Start of Available data

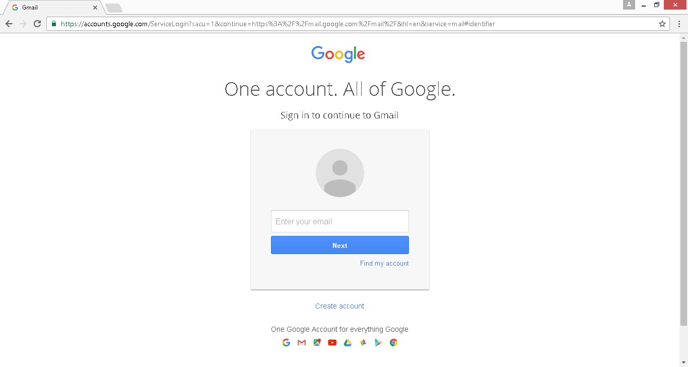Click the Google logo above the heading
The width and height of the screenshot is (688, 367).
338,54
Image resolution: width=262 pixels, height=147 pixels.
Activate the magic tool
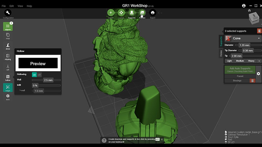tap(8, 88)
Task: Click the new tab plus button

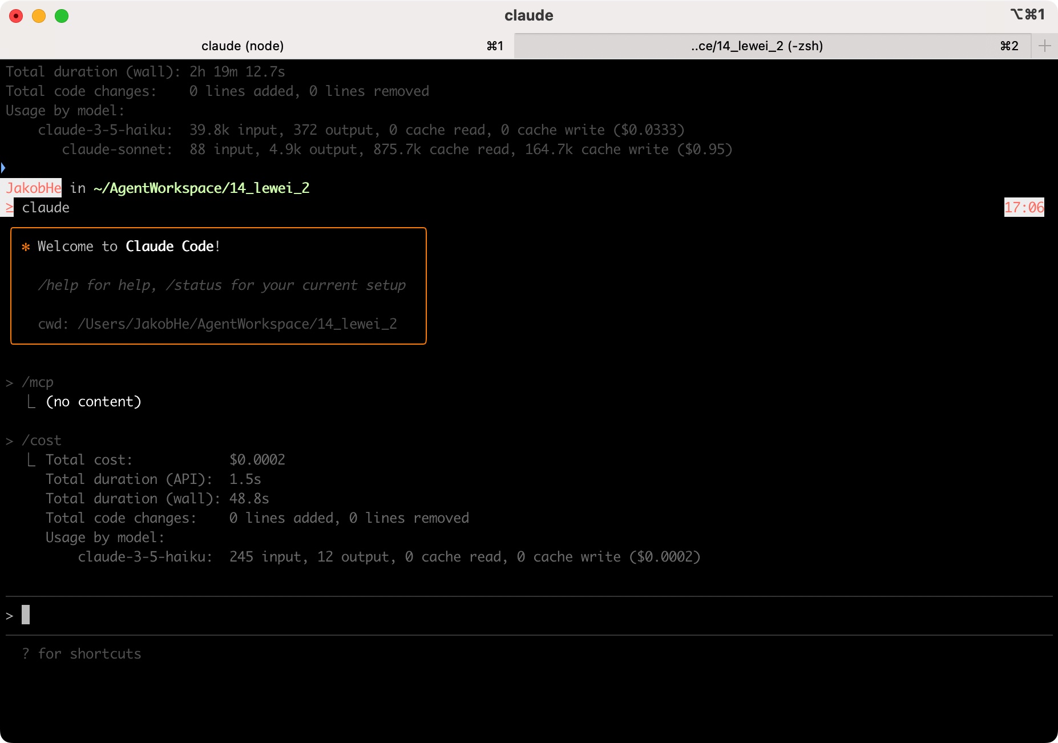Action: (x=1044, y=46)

End of Available data
Start of Available data

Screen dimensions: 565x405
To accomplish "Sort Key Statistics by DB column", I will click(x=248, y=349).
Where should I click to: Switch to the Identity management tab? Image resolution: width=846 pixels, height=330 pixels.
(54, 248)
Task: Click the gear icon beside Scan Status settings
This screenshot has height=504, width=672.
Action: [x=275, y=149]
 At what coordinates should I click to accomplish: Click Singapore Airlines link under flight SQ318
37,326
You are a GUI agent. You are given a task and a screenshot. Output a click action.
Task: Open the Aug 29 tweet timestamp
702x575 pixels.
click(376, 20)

End of Available data
Start of Available data

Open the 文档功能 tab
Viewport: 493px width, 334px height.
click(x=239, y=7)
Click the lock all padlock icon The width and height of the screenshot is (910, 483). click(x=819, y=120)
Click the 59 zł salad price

End of Available data

→ **Work request**
In the records, how many lines include the string "icon"? The answer is that number alone.

→ **Solution to the exercise**
2